Conversion of existing coal-fired power stations to sustainable biomass provides many benefits:
- It is a low cost, proven and reliable renewable technology which is being rolled-out today
- It directly replaces coal as a fuel, substantially reducing CO2 emissions
- It uses a low carbon complement to intermittent and inflexible forms of power
- It contributes to green jobs throughout the supply chain
Drax is a currently a predominantly coal-fired power station typically meeting 7-8% of the UK’s electricity needs, but it is transforming into a predominantly biomass-fuelled power station. That means it will change from being the largest single source of carbon emissions in the UK to one of the largest renewable generators in the world.
Drax has six generating units and it plans to convert three of them to burn sustainable biomass in place of coal over the next few years. The first unit was converted in early April 2013, the second will follow in 2014 and the third in or before 2016 dependent on securing the rights to sufficient sustainable biomass.
Conversion of existing coal generating units is cost effective because it makes use of existing assets and grid connections, and avoids the system costs associated with many renewables because it is there when you need it and complements both intermittent and inflexible forms of power.

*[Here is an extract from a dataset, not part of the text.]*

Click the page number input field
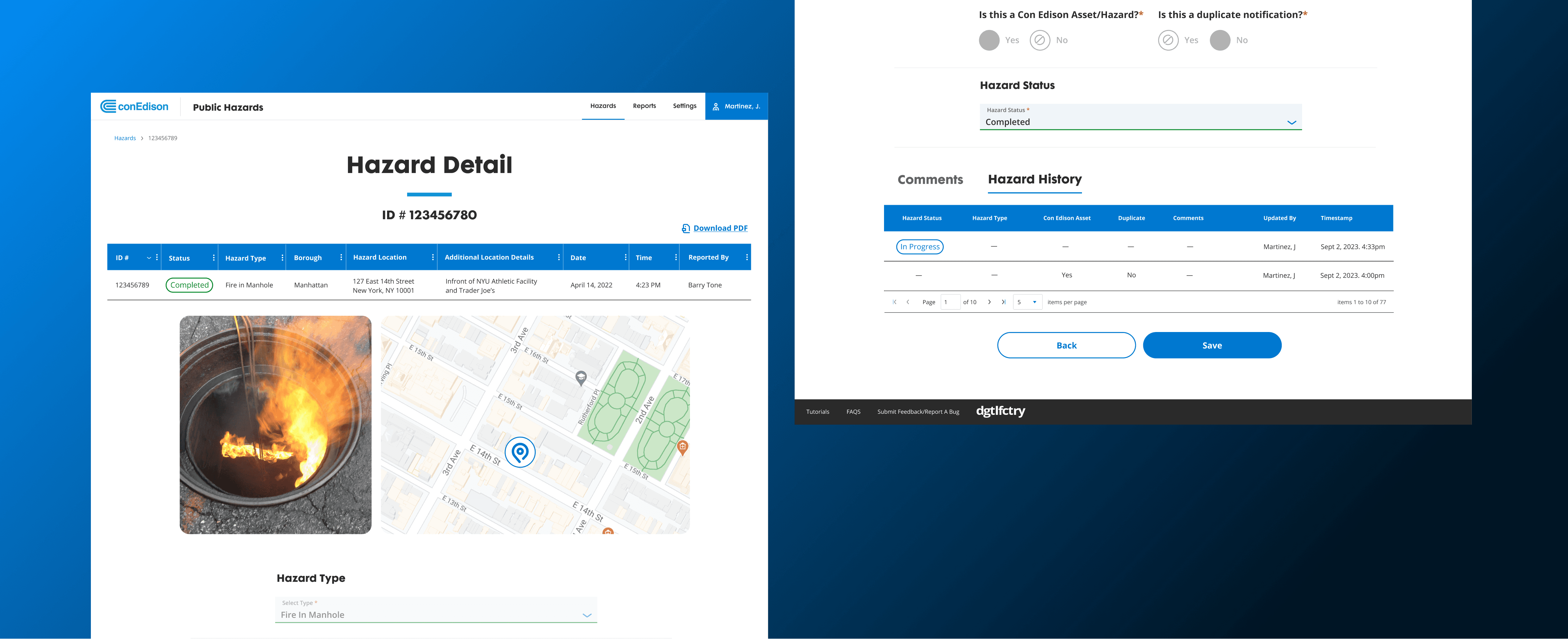The width and height of the screenshot is (1568, 639). (951, 302)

Drax ensures genuine carbon savings in real time because it only burns biomass from sustainable sources, predominantly from sustainably managed forests in places such as the US. These are production forests where the rate of growth is at least equal to the rate of harvest which means that the carbon stock in the forest is at least stable. Fibre from such sustainable sources is carbon neutral at the point of combustion.
Finally, Drax calculates any carbon emissions associated with each step of the supply chain from harvesting through production and transportation so Drax can be sure it is delivering real carbon savings relative to the coal it is taking off the system.